Collected data entries
========================================
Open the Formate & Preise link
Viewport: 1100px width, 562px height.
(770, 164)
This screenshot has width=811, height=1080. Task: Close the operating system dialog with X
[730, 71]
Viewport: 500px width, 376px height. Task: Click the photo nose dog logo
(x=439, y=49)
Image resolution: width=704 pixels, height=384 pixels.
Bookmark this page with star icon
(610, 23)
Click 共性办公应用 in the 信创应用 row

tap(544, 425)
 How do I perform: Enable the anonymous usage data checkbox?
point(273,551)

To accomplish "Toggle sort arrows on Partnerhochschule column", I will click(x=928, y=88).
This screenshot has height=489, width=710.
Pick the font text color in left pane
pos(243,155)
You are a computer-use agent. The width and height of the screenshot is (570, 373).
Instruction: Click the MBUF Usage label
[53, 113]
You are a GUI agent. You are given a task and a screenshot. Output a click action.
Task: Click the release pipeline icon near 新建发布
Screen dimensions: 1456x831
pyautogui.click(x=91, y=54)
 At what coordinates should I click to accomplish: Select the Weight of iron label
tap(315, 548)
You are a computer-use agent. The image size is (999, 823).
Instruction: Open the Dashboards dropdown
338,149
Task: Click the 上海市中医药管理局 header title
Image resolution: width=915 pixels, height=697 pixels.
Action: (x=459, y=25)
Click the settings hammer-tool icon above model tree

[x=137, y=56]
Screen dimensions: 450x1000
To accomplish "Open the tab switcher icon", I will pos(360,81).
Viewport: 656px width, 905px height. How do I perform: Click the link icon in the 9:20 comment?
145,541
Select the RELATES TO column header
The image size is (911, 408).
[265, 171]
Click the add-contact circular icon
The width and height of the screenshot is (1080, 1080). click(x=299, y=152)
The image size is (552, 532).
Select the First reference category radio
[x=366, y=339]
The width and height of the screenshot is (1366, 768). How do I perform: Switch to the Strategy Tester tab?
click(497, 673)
========================================
__PROBLEM STATEMENT__: Could you find every line in the records above that has the string "column" and copy it?

__EXERCISE RESULT__:
To accomplish "Toggle sort arrows on Partnerhochschule column", I will click(x=928, y=88).
Select the RELATES TO column header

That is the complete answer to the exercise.